Texto de lectura:

  Cristo no es indiferente a nuestro pecado y, por ello, nos espera sentado al lado del pozo del agua de la Vida, para que le expliquemos porqué somos capaces de abandonarle; a Él, que nada se guardó para Sí mismo y derramó hasta la última gota de su sangre para librarnos del castigo eterno. Y lo hizo de forma voluntaria, libre en su decisión y enamorado de nosotros hasta ser capaz de ponerse en nuestro lugar, y ocupar nuestro sitio en esa cruz que nos correspondía por nuestros desprecios.

Los datos:
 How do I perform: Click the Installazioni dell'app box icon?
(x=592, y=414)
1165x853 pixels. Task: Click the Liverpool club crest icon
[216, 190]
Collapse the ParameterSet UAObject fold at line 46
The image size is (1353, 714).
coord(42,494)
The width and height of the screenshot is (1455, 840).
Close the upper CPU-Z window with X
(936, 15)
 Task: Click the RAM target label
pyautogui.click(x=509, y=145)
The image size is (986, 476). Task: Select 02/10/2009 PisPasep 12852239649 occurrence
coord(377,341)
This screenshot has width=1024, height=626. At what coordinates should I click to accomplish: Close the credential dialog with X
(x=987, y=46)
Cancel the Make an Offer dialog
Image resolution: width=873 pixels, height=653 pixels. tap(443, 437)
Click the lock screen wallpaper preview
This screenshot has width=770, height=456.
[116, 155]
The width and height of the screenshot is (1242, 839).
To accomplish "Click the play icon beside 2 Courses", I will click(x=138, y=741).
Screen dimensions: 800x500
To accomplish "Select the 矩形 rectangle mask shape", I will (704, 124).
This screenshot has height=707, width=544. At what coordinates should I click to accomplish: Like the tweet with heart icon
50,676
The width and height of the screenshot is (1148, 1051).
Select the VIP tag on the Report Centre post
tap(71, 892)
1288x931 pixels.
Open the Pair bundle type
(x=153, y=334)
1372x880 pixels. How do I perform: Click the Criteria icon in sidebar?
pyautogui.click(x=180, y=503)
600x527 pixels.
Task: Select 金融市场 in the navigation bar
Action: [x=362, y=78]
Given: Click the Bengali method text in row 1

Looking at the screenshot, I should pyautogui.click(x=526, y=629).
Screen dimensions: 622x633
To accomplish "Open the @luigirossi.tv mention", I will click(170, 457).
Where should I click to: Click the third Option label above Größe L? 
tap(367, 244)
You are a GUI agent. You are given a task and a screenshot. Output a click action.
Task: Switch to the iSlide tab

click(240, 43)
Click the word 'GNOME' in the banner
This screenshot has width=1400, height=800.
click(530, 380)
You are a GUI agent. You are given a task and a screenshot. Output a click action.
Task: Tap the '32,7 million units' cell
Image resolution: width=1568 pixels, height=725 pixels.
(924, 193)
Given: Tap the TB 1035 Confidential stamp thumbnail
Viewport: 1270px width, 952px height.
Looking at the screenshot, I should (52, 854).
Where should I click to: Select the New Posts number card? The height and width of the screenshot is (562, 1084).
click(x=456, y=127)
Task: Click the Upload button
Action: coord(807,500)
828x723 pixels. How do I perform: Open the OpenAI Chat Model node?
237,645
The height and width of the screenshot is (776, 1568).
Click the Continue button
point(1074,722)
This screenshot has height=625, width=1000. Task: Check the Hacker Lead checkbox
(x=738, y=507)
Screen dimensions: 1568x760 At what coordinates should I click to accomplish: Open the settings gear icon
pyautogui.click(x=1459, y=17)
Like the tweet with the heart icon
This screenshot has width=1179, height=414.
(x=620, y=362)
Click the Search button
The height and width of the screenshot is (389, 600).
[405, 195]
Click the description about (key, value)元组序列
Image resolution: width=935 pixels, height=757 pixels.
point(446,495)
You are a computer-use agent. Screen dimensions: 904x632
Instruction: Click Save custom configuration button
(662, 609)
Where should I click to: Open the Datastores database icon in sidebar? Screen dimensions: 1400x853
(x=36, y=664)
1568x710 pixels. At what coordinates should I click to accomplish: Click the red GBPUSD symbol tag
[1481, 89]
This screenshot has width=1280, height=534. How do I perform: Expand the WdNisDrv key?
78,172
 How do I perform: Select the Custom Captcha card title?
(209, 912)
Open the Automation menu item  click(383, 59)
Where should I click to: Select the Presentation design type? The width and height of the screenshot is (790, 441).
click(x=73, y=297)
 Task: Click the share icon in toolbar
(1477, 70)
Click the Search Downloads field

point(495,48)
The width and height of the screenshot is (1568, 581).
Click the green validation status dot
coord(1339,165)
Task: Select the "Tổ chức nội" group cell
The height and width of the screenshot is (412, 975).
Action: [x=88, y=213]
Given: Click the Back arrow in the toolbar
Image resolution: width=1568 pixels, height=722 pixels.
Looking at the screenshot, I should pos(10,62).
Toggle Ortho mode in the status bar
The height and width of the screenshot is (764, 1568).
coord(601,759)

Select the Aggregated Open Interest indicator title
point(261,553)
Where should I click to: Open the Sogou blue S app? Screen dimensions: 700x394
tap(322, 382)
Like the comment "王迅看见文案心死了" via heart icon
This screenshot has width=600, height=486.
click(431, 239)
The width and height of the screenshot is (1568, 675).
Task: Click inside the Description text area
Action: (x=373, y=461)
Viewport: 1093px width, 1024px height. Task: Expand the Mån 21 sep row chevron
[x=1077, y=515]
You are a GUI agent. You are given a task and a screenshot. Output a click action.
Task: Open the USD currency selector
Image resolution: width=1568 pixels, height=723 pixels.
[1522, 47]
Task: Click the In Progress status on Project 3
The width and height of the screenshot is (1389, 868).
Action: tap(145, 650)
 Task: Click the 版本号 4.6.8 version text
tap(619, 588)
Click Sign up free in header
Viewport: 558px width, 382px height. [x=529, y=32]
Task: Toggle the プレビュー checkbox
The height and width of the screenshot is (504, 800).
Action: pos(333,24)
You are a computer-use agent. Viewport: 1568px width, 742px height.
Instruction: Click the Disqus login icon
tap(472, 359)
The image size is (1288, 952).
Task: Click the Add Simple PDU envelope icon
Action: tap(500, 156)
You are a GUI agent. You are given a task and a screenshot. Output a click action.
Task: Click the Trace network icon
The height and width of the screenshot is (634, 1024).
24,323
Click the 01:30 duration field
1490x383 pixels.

Problema:
Indique si cada afirmación concuerda con el texto de lectura, respondiendo sí o no y citando literalmente las palabras del texto que lo deciden.
1. Cristo nos espera sentado al lado del pozo del agua de la Vida.
2. Cristo se guardó algo para Sí mismo.
3. Cristo actuó por obligación y no por decisión propia.

Ejercicio resuelto:
1. Sí: «nos espera sentado al lado del pozo del agua de la Vida».
2. No: «nada se guardó para Sí mismo».
3. No: «lo hizo de forma voluntaria, libre en su decisión».